We know that this diagnostic is troublesome in some cases
(https://github.com/ClangBuiltLinux/linux/issues/1008), so we can consider
making simplification in the future.

Diff Detail

Event Timeline

MaskRay created this revision.Sep 30 2020, 5:24 PM
MaskRay requested review of this revision.Sep 30 2020, 5:24 PM
MaskRay edited the summary of this revision. (Show Details)Oct 7 2020, 12:49 PM

I have tried adding the expression folding stuff to`MCExpr::evaluateAsRelocatableImpl` but I abandoned that idea because evaluateAsRelocatableImpl does not like a modifier different from VK_None (@PLT). (What does a@plt + 1 do? Relaxing the condition (== VK_None) may work... but the semantics are not very clear.

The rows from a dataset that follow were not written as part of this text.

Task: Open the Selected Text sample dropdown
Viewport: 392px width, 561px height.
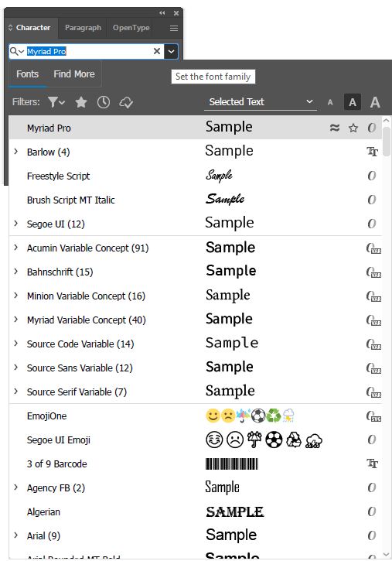Action: click(261, 102)
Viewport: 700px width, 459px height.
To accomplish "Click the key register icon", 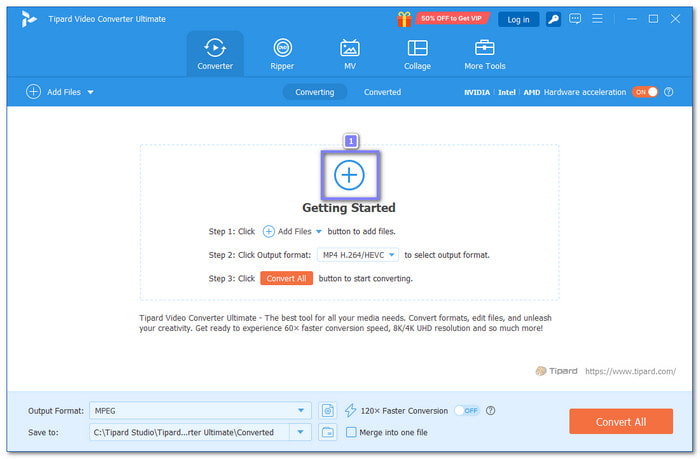I will point(552,19).
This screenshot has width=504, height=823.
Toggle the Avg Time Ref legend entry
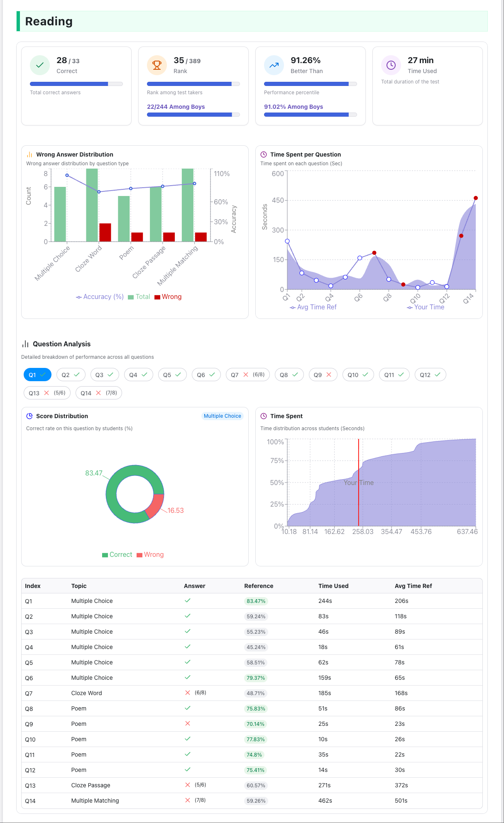313,307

MaskRay updated this revision to Diff 297384.Oct 9 2020, 9:31 PM
MaskRay edited the summary of this revision. (Show Details)

Fix clang-tidy issues

Oh, you're waiting on me. Uh, I'll get to this tomorrow. :)

I have tried adding the expression folding stuff to`MCExpr::evaluateAsRelocatableImpl` but I abandoned that idea because evaluateAsRelocatableImpl does not like a modifier different from VK_None (@PLT). (What does a@plt + 1 do? Relaxing the condition (== VK_None) may work... but the semantics are not very clear.

a@plt + 1 is perfectly fine -- that turns into a R_X86_64_PLT32 relocation with symbol "a" and addend 1.

The interesting question is what this should do:

b=a+1 # no @plt!
... b@plt

It's certainly impossible to create a PLT referring to a function at address "a+1", in current object formats. So, probably this should be invalid. However, GAS seems to consider the modifier as more of an overall-modifier, resulting in the same thing as a@plt + 1. I agree that's probably not something we ought to support, since it seems wrong.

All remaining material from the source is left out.